%%
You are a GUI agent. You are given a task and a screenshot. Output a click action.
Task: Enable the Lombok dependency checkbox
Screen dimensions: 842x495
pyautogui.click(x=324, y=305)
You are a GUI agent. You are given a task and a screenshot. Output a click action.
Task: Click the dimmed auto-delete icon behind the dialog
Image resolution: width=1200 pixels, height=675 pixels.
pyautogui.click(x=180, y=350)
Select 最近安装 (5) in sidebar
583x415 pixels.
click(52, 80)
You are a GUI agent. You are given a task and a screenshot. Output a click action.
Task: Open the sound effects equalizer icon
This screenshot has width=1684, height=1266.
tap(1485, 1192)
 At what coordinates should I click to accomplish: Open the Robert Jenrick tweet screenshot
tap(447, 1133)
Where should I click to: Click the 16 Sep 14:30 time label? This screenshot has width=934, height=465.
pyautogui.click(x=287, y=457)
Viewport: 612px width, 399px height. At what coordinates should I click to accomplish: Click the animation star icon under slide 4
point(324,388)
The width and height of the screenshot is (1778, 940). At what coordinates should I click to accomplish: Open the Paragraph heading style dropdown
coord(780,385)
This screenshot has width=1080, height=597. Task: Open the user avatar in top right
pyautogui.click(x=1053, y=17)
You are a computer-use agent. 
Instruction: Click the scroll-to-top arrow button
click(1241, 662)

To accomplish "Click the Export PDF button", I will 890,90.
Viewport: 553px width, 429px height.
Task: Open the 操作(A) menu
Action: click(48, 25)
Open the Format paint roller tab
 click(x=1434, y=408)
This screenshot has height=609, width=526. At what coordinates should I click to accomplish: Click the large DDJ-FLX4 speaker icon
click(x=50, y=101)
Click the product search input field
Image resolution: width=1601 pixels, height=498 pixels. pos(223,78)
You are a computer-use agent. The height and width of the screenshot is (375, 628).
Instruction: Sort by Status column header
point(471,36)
%%
_Exercise goal_
Pull out all lines containing the word "computer" from the entries above.

_Answer space_
You are a computer-use agent. 
You are a computer-use agent. The height and width of the screenshot is (375, 628).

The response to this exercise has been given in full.